| TEXTO DEL DOCUMENTO |
198 - Tres son multitud

Con los años he notado que, por razones antropológicas completamente fuera de mi alcance, la gente tiende a juntarse guiada por parámetros un tanto insólitos. Hombres que, de otro modo, por ejemplo, no tendrían absolutamente nada en común, se autoconvocan cada domingo -como si de una misa se tratara- para adorar al dios de los treinta y seis gajos. Mujeres que sólo tienen en común, por ejemplo, el hecho de trabajar juntas, vivir en el mismo barrio o haber compartido un curso de porcelana en frío, se reúnen a tomar el té, unidas por un lazo tan endeble como caprichoso.

Sucede lo mismo con las parejas. Cuando dos personas se entregan a los sagrados lazos del matrimonio, guiados por una especie de instinto que les indica que eso es lo correcto y a la vez lo más natural del mundo, empiezan a juntarse únicamente con otras parejas.

Esto provoca dos efectos catastróficos. Por un lado, el presupuesto del asadito con amigos se va al carajo, porque ahora, que todos son casados, hay que multiplicar por dos, cuando no por tres, con el advenimiento de los cachorros. Y, por otro lado, provoca la segregación de los solitarios.

Esta situación -la de ser el que está solo entre tantos que están acompañados- genera equívocos permanentes y multiplicidad de situaciones francamente incómodas.

Quiero suponer que gran parte del asedio, de la presión que los casados generan sobre los solitarios -sean estos solteros o divorciados- se debe al hecho de que el matrimonio, al menos en sus primeros años, es como el yoga.

A todos nos ha sucedido alguna vez: un pariente, amigo, vecino o compañero de trabajo empieza a practicar yoga. De repente, este ser, tan mediocre y sedentario como cualquiera de nosotros, empieza a sentirse bien. Realmente bien. Como nunca se había sentido en la vida. Y tan bien está haciendo el Saludo al Sol sobre el parquet mugriento de un gimnasio del microcentro, que simplemente no puede resistirse a salir y evangelizar. Porque, desde que practica hata-yoga tradicional con un tipo que se hace poner la palabra "gurú" delante del nombre se siente tan pleno, que no puede aguantarse las ganas de compartirlo con el universo. De hecho, en el pico tóxico de su flamante pasión, en su momento de mayor embelesamiento, pasa directamente a no poder entender cómo el resto del mundo puede vivir sin hacer ejercicios de respiración sentados en posición de loto.

Pues con la gente casada pasa exactamente lo mismo.

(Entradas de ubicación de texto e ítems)
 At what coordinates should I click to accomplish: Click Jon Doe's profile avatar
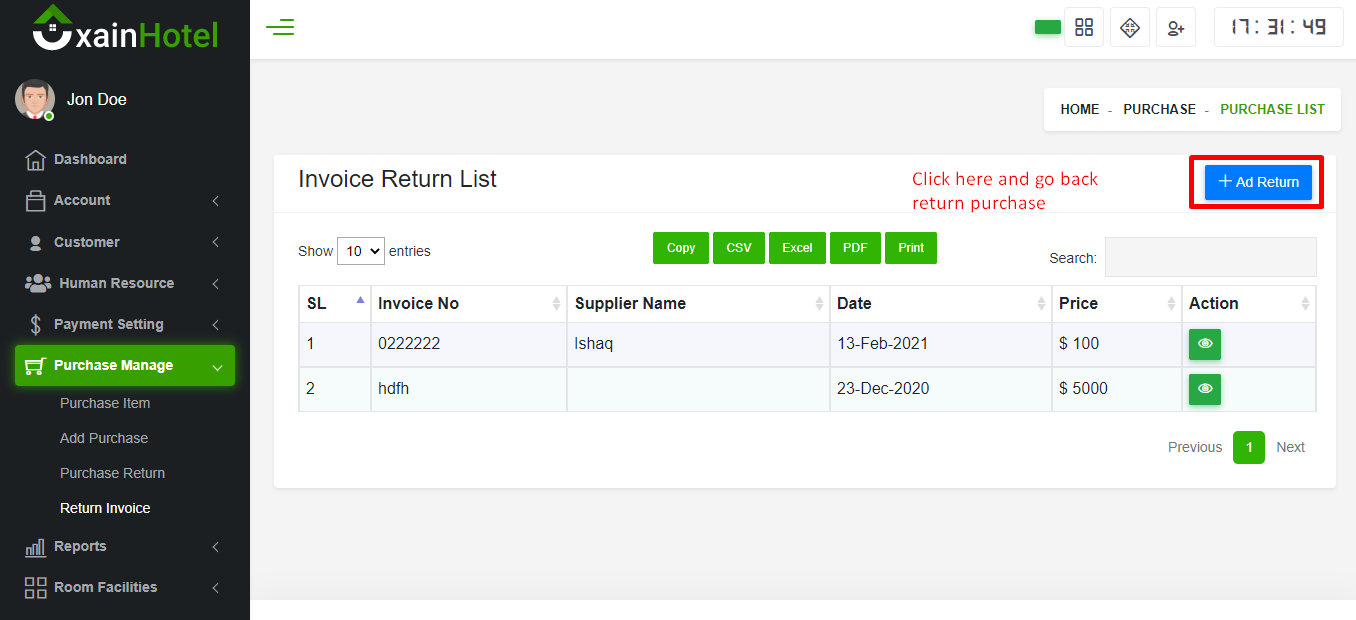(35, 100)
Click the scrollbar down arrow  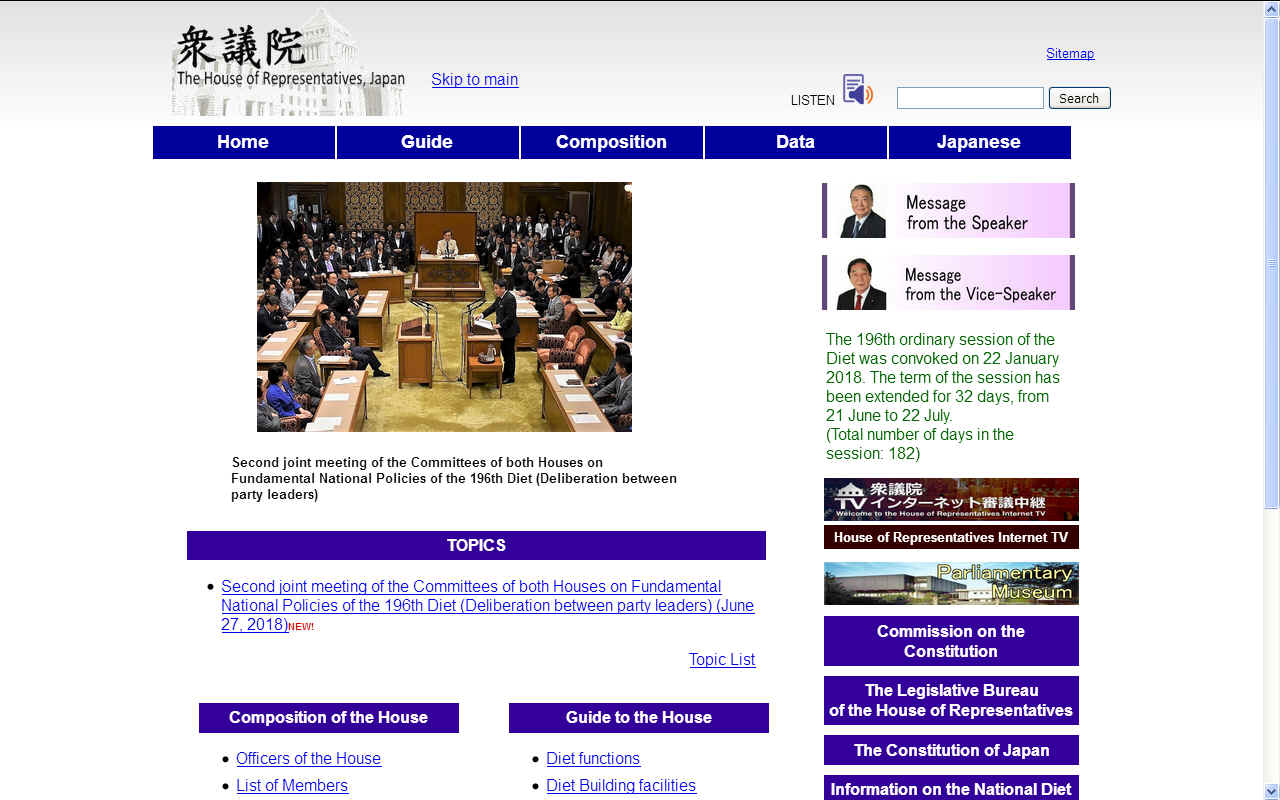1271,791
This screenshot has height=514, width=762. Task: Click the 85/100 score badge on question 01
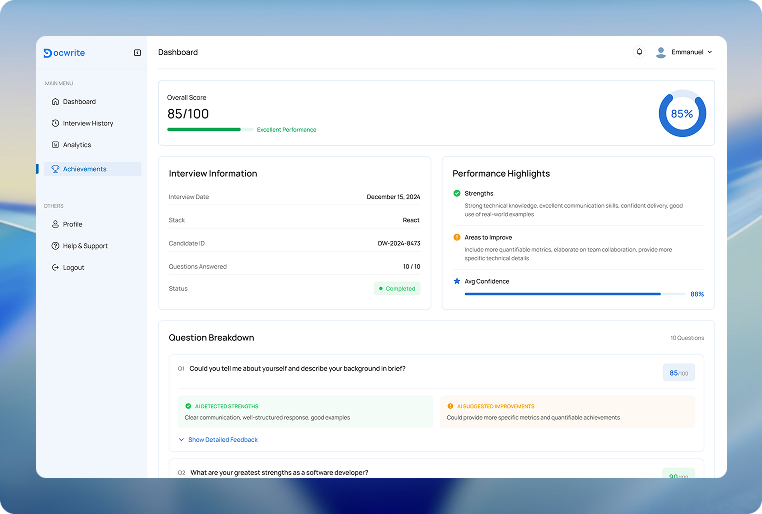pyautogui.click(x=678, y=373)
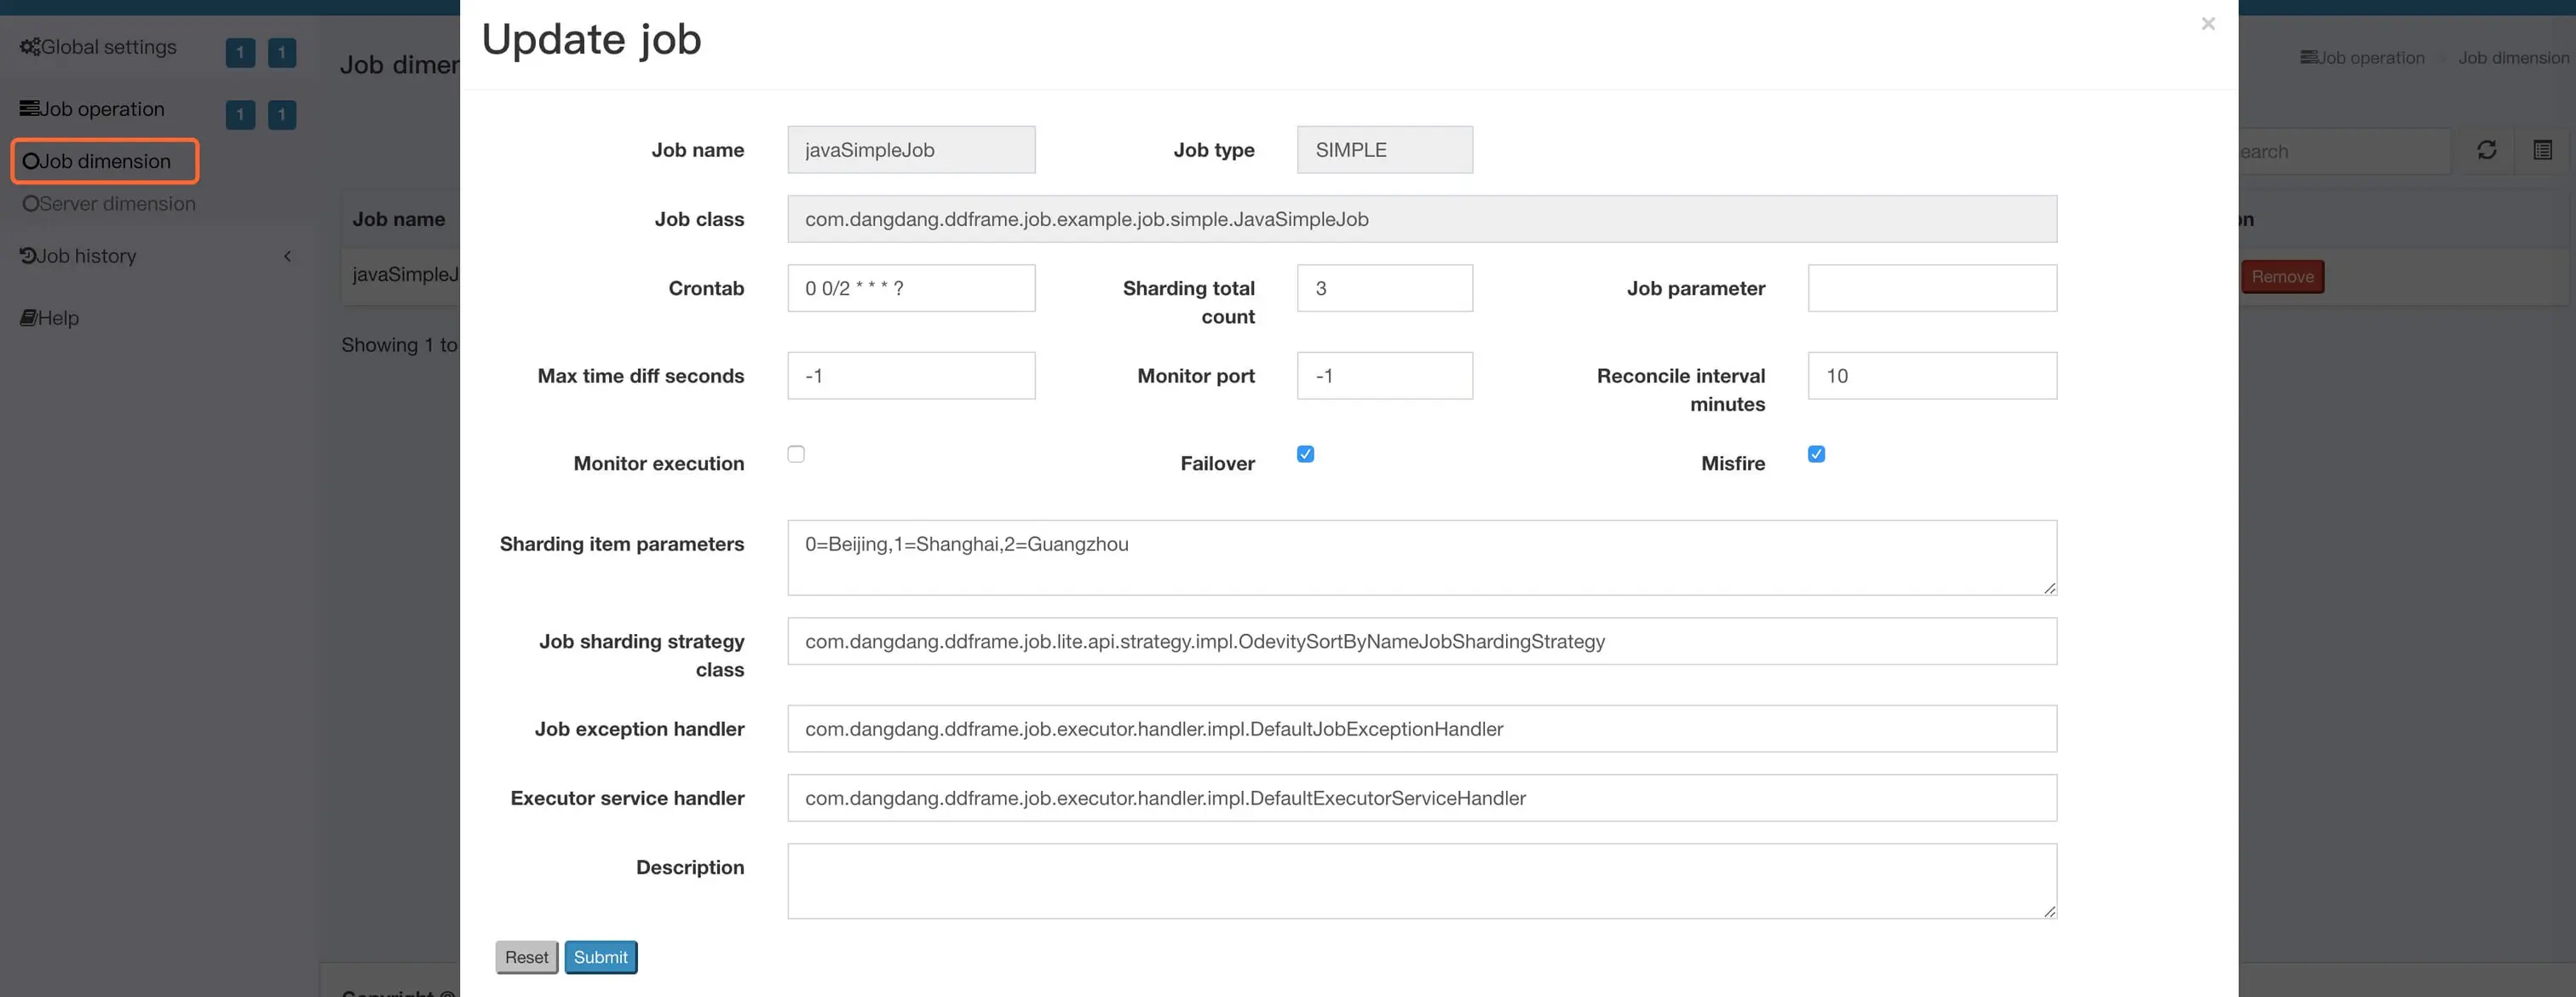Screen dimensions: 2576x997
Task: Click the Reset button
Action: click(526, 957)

| CONSIGNA |
Según el texto «Tres son multitud», ¿a qué se parece el matrimonio, al menos en sus primeros años?

| RESULTADO |
Al yoga.